Group Captain Gilbert Ware Murlis Green DSO & Bar, MC & Two Bars (24 January 1895 – 26 August 1958) was a Royal Air Force career officer credited with eight aerial victories. He was a pioneer among fighter aces, and his victories were scored in a variety of theatres and flying environments. He was successful on both the Western Front, in Greece, and on his home soil. He also commanded two of the original night fighter squadrons.

World War I service[edit]

Green's military career started humbly; on 9 September 1914, just after World War I began, he was promoted from rifleman to temporary second lieutenant in the 16th (County of London) Battalion, The London Regiment (Queen's Westminster Rifles).[1] By 22 November 1915, he was a flying officer observer.[2] He was assigned to No. 5 Squadron on the Western Front.
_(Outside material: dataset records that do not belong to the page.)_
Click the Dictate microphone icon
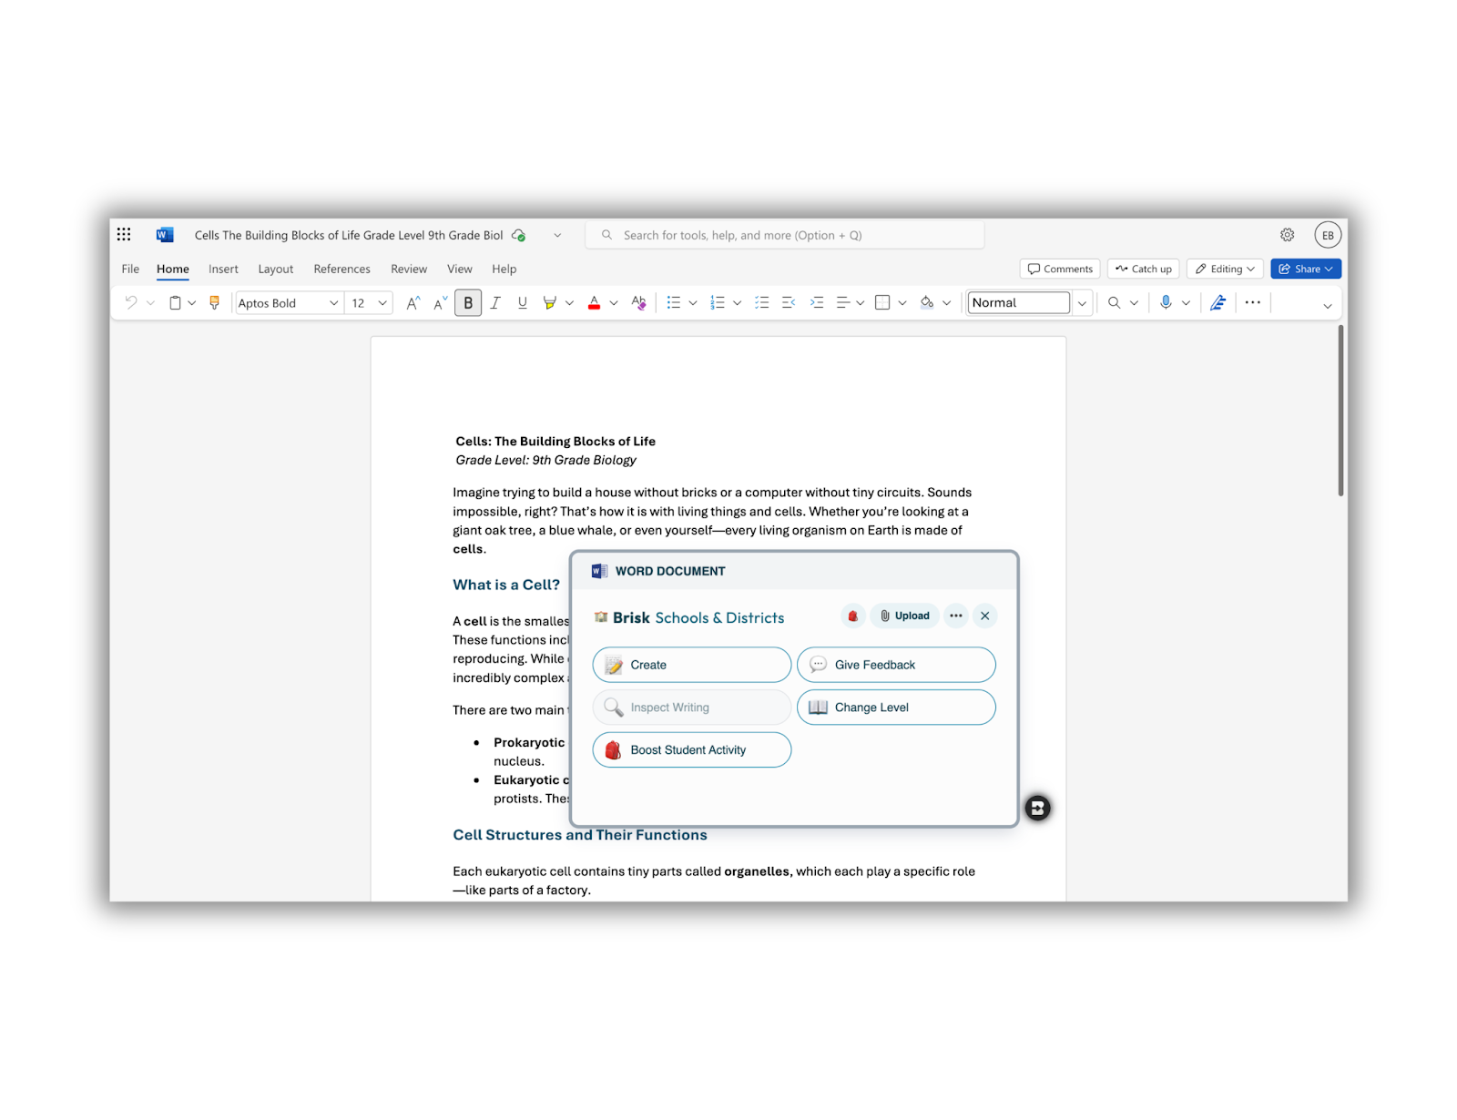Image resolution: width=1457 pixels, height=1120 pixels. 1166,303
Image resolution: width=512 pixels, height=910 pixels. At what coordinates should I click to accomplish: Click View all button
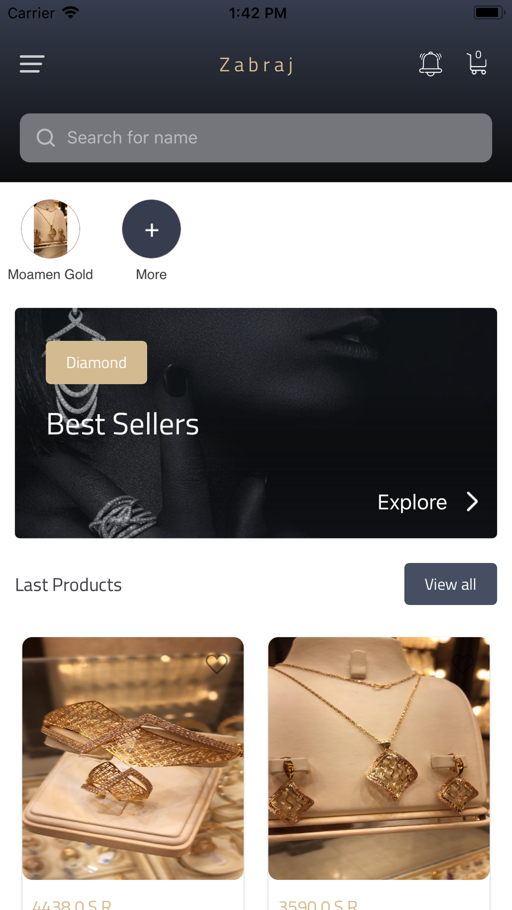pyautogui.click(x=451, y=584)
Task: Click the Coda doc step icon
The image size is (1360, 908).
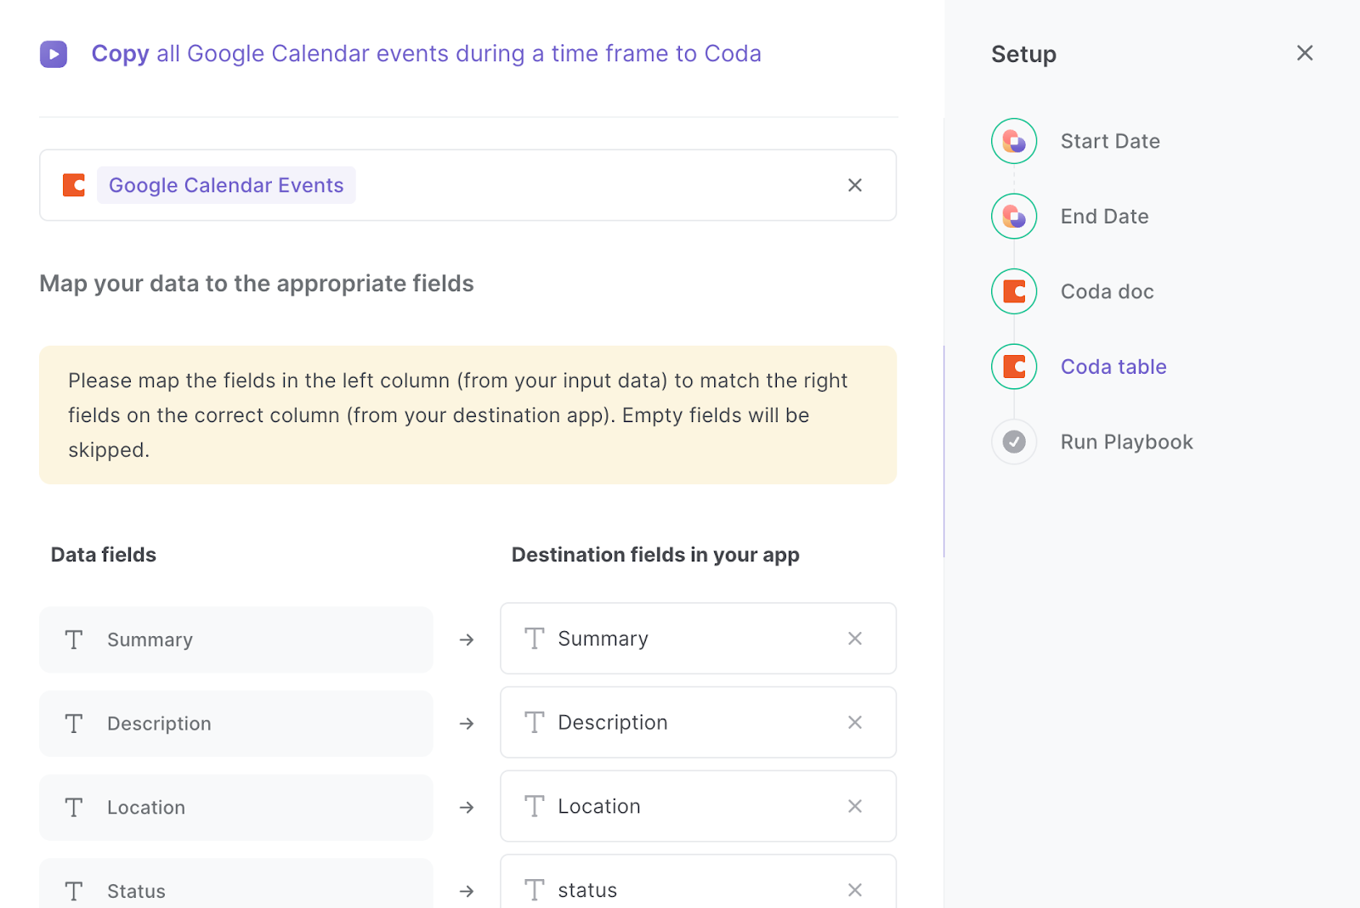Action: [x=1014, y=291]
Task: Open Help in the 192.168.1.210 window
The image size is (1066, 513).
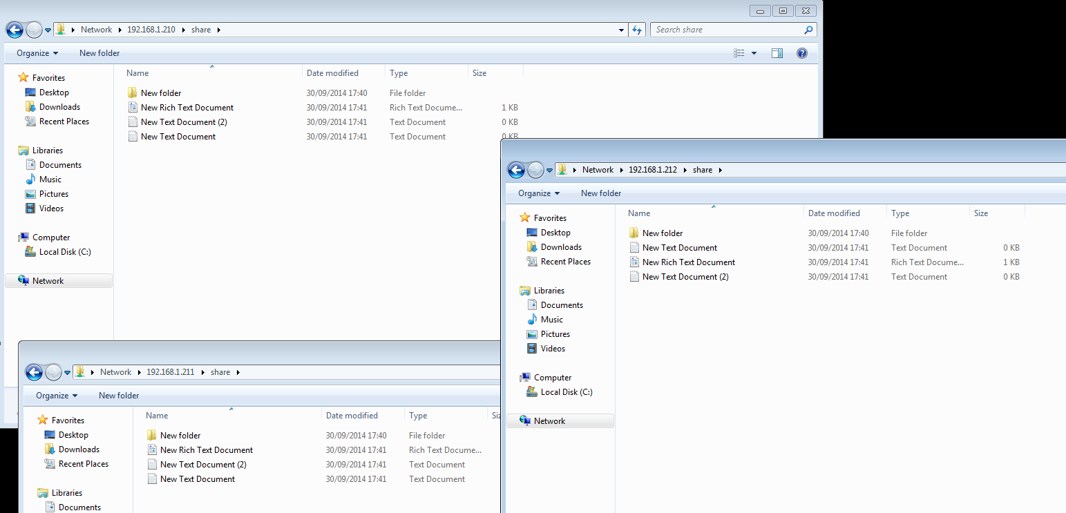Action: pos(801,52)
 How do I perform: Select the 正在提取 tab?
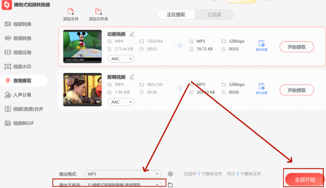point(176,14)
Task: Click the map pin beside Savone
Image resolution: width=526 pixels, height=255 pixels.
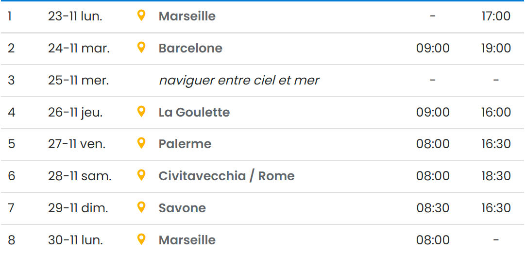Action: point(141,207)
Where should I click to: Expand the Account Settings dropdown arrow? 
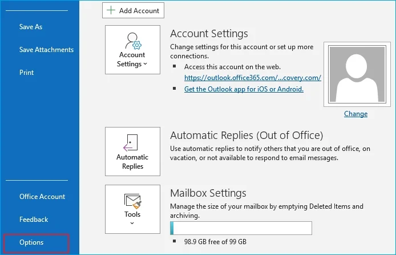pos(146,65)
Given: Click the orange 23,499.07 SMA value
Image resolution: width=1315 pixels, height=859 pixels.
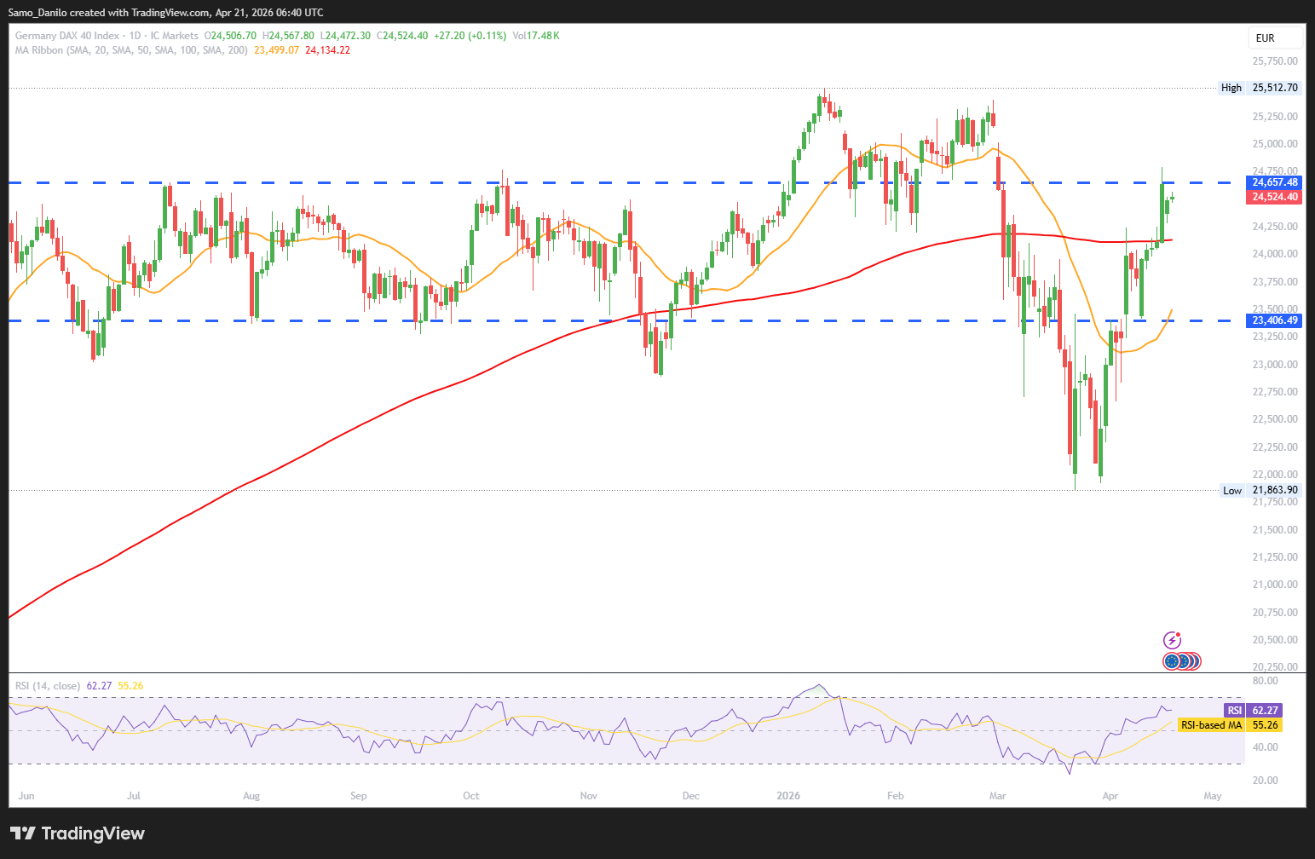Looking at the screenshot, I should click(276, 50).
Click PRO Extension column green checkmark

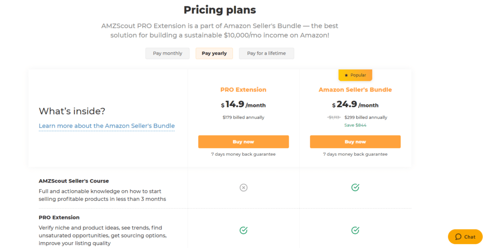243,230
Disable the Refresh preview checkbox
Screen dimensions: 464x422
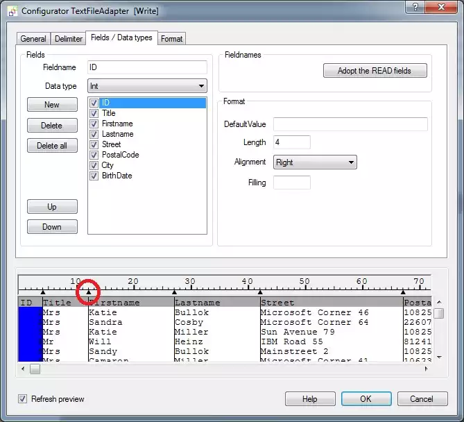(x=23, y=399)
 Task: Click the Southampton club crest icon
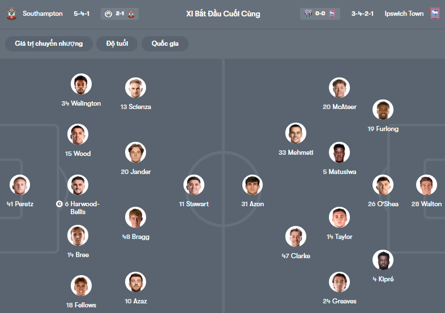coord(11,14)
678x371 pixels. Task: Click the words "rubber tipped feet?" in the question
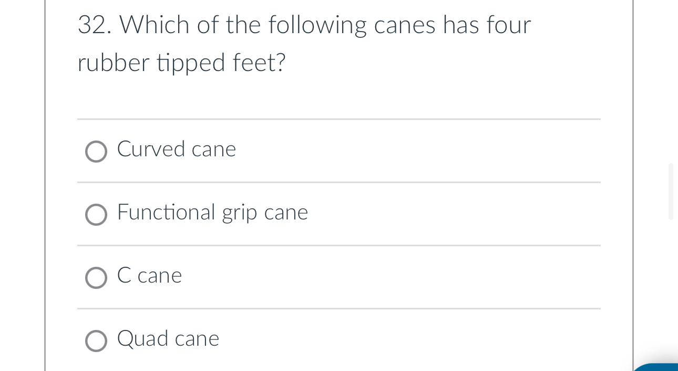point(181,63)
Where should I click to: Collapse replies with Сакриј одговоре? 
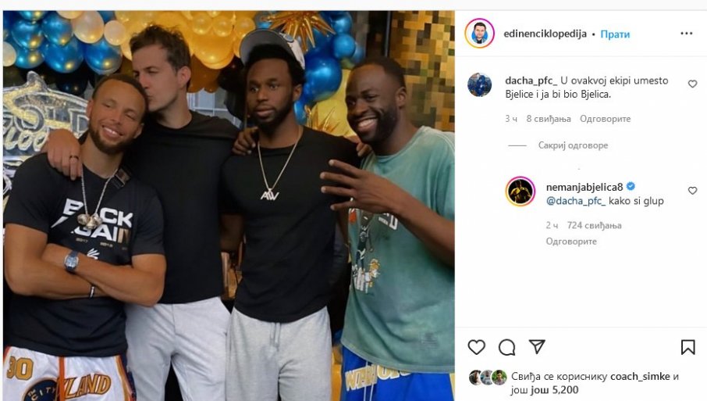(573, 145)
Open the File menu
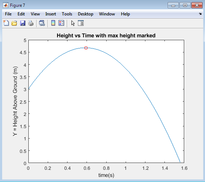Screen dimensions: 205x182 click(8, 14)
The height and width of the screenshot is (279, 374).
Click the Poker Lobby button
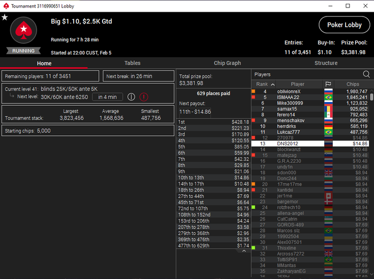344,25
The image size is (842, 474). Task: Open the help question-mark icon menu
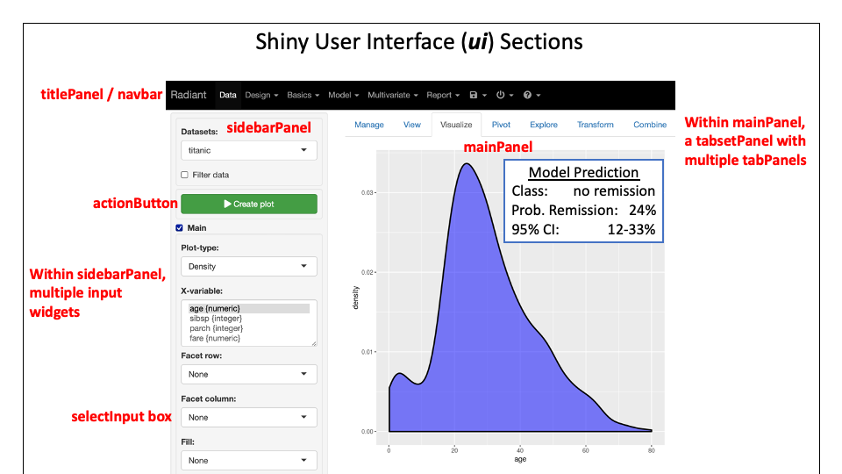click(x=531, y=95)
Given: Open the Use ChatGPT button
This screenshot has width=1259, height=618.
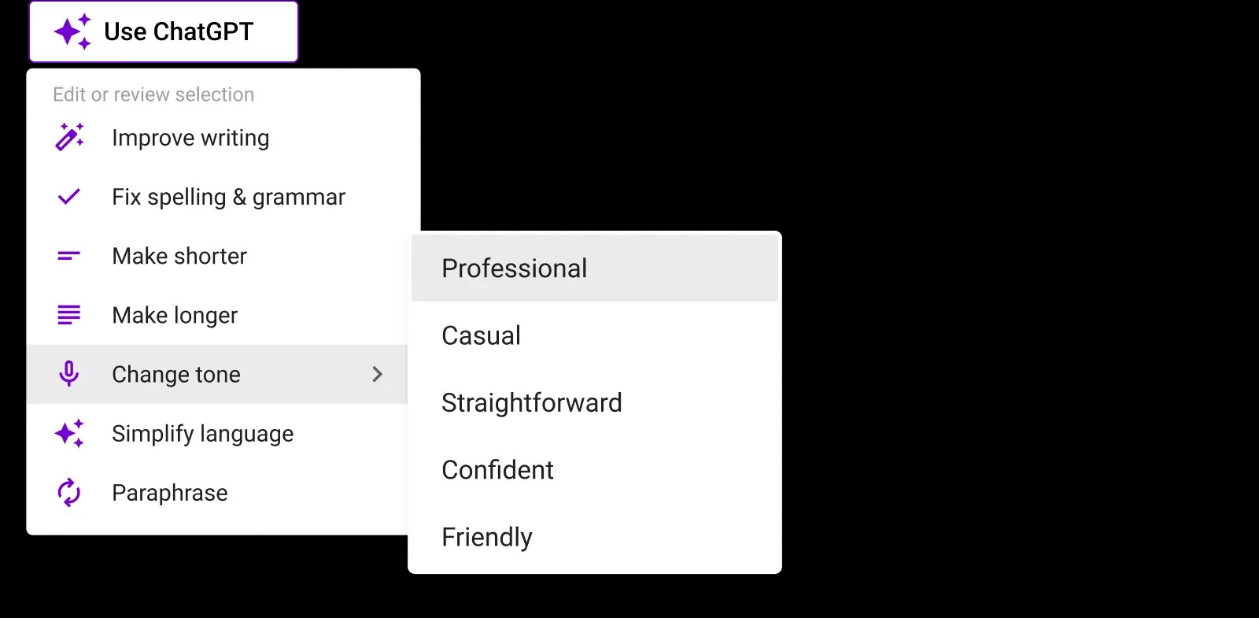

Manning the guns in a two-seater aircraft piloted by Frederick Powell, Green brought down a DFW two-seater on 29 February 1916.[3] He was then transferred from Flying Officer Observer to the Royal Flying Corps's General List on 19 June 1916[4] and sent for pilot training.[3] On 13 December 1916 he scored his second victory, destroying another DFW while flying a Royal Aircraft Factory B.E.12 with 17 Squadron in Salonika, Greece.[3]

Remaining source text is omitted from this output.